05/20/2026: Wherever “There” Is
I’m busier than I’ve been in a long time. With so many potential futures before me, it’s hard to know which path will lead me forward first.
In this whirlwind of possibilities, I’m trying to remember what I set out to do, to take the necessary chances I need to take in order to thrive for the first time in my life. I just don’t want that to fall to the wayside, no matter what I end up doing in the meantime. I feel like a broken record, but each day is: wake up, quietly panic, silently hope, and tirelessly work until I wake up and do it all again.
I’m grateful for the opportunities I’ve received this month, though, and I hope they can be a stepping stone that launches me in the right direction.

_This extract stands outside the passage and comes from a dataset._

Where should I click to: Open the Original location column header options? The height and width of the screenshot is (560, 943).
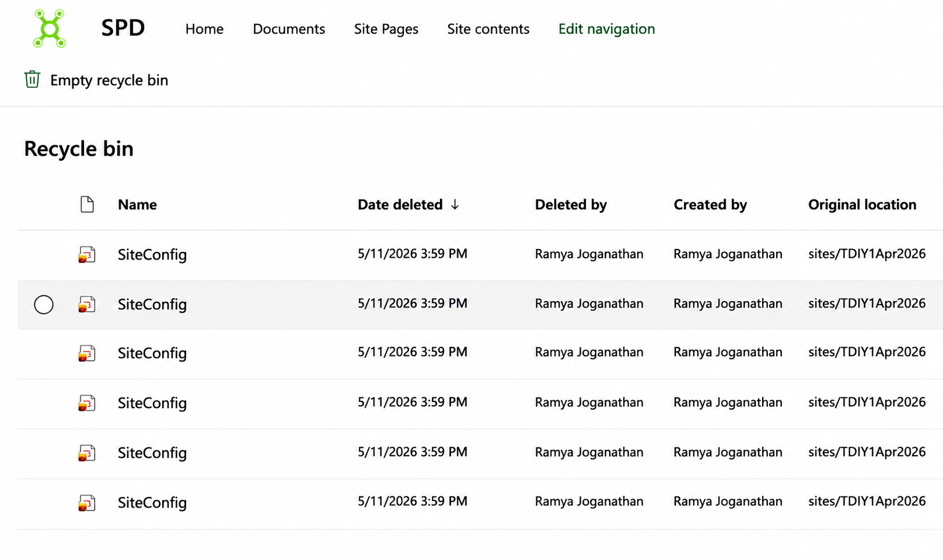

This is just another “rise and grind” chapter of my life, I suppose, but it’s a little more challenging this time around; I won’t settle for just any opportunity, any chance to make it in the world. And unfortunately that just takes more patience and more time, to hold out for something truly great that’s aligned with my ambitions and my identity.

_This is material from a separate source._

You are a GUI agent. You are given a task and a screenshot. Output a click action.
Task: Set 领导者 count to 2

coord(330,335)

So I’ll keep hurrying up and waiting, and I won’t stop until I’m there, wherever “there” is. I’m told constantly that I’m too hard on myself, and I know that it’s true. It’s always been true, for as long as I can remember. But somewhere beneath that pressure that emanates from the surface is a strong-willed and determined girl who knows she wouldn’t be her if it was any other way, who has created a lot of diamonds in her lifetime.
They say if you want a job done, give it to a busy person, and I agree. It seems that the more I have on my plate, the more effort I put in—I guess that’s the inevitable result of filling said plate full, but the saying still carries weight. I don’t know who I am when I’m not working toward something worthwhile, and I know I would be lost if I didn’t set my course for a meaningful direction.
The quote about the pessimist, the optimist, and the realist always comes to mind when things are challenging and when times are hard, and there are times where I struggle with being all three. Sometimes I don’t have any positive thoughts at all, and giving up sounds easy and good. Other times I have too much hope that my circumstances will change even though I still haven’t put forth the effort to make them change. Other times I understand that the realist is the only one who can adjust their sails, who can put in the work whether it’s easy or it’s hard, ever-adapting and rising to the occasion no matter what it may be. I’ve adjusted many sails as of late, but at least I’m floating along, ready for anything that comes my way.
So bring it on wind and rain, come on sunshine and smooth sailing, and give me strength for everything in between.